[START TEXT SHOWN]

2. Aviator Boots, c. 1914, France.


Aside from noticing a shoe for its comfort or elegance, contemporaries rarely take interest in this necessary object of daily life. However, the shoe is considerable in the history of civilization and art.

In losing contact with nature, we have lost sight of the shoe’s profound significance. In recapturing this contact, in particular through sports, we begin its rediscovery. Shoes for skiing, hiking, hunting, football, tennis or horseriding are carefully chosen, indispensable tools as well as revealing signs of occupation or taste.

In previous centuries, when people depended more on the climate, vegetation and condition of the soil, while most jobs involved physical labour, the shoe held an importance for everyone which today it holds for very few. We do not wear the same shoes in snow as in the tropics, in the forest as in the steppe, in the swamps as in the mountains or when working, hunting or fishing. For this reason, shoes give precious indications of habitats and modes of life.

In strongly hierarchical societies, organized by castes or orders, clothing was determinant. Princes, bourgeoisie, soldiers, clergy and servers were differentiated by what they wore. The shoe revealed, less spectacularly than the hat, but in a more demanding way, the respective brilliance of civilizations, unveiling the social classes and the subtlety of the race; a sign of recognition, just as the ring slips only onto the slenderest finger, the “glass slipper” will not fit but the most delicate of beauties.

The shoe transmits its message to us by the customs which impose and condition it. It teaches us of the deformations that were forced on the feet of Chinese women and shows us how in India, by conserving the unusual boots, the nomadic horsemen of the North attained their sovereignty over the Indian continent; we learn that ice-skates evoke the Hammans while babouches suggest the Islamic interdiction to enter holy places with covered feet.

[END TEXT SHOWN]

▶ EXERCISES
**a.** Quote the stretch of the passage on shoes that begins with the words "In losing contact" and ends with "occupation or taste.".
**b.** Write what comes next in the passage on shoes, continuing after its final sentence.

[START DATASET EXTRACT]

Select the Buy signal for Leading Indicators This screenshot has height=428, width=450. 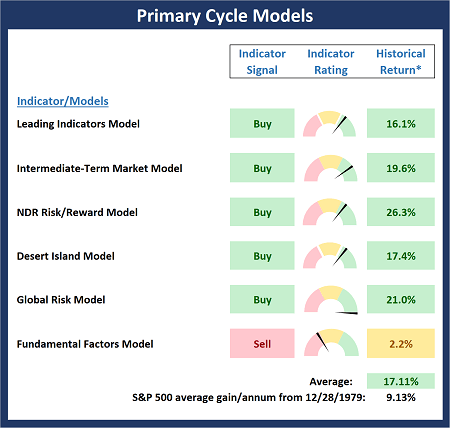coord(262,123)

[END DATASET EXTRACT]

▶ ANSWERS GIVEN
**a.**
In losing contact with nature, we have lost sight of the shoe’s profound significance. In recapturing this contact, in particular through sports, we begin its rediscovery. Shoes for skiing, hiking, hunting, football, tennis or horseriding are carefully chosen, indispensable tools as well as revealing signs of occupation or taste.

**b.**
Sometimes the shoe is symbolic, evoked in ritual or tied to a crucial moment of existence. One tells of the purpose high-heels served: to make the woman taller on her wedding night in order to remind her that it is the only moment when she will dominate her husband.

The boots of the Shaman were decorated with animal skins and bones in order to emulate the stag; as the stag, he could run in the world of spirits. We are what we wear, so if to ascend to a higher life it is necessary to ornate the head, if it becomes an issue of ease of movement, it is the feet that are suited for adornment. Athena had shoes of gold, for Hermes, it was heels. Perseus, in search of flight, went to the nymphs to find winged sandals.

Tales respond to mythology. The seven-league boots, which enlarged or shrunk to fit the ogre or Little Thumb, allowed them both to run across the universe. “You have only to make me a pair of boots,” said Puss in Boots to his master, “and you will see that you are not so badly dealt as you believe.”

Does the shoe therefore serve to transcend the foot, often considered as the most modest and least favored part of the human body? Occasionally, without a doubt, but not always. The barefoot is not always deprived of the sacred and, thus, can communicate this to the shoe. Those who supplicate or venerate are constantly throwing themselves at the feet of men; it is the feet of men who leave a trace on humid or dusty ground, often the only witness to their passage. A specific accessory, the shoe can sometimes serve to represent he who has worn it, who has disappeared, of whom we do not dare to retrace the traits; the most characteristic example is offered by primitive Buddhism evoking the image of its founder by a seat or by a footprint.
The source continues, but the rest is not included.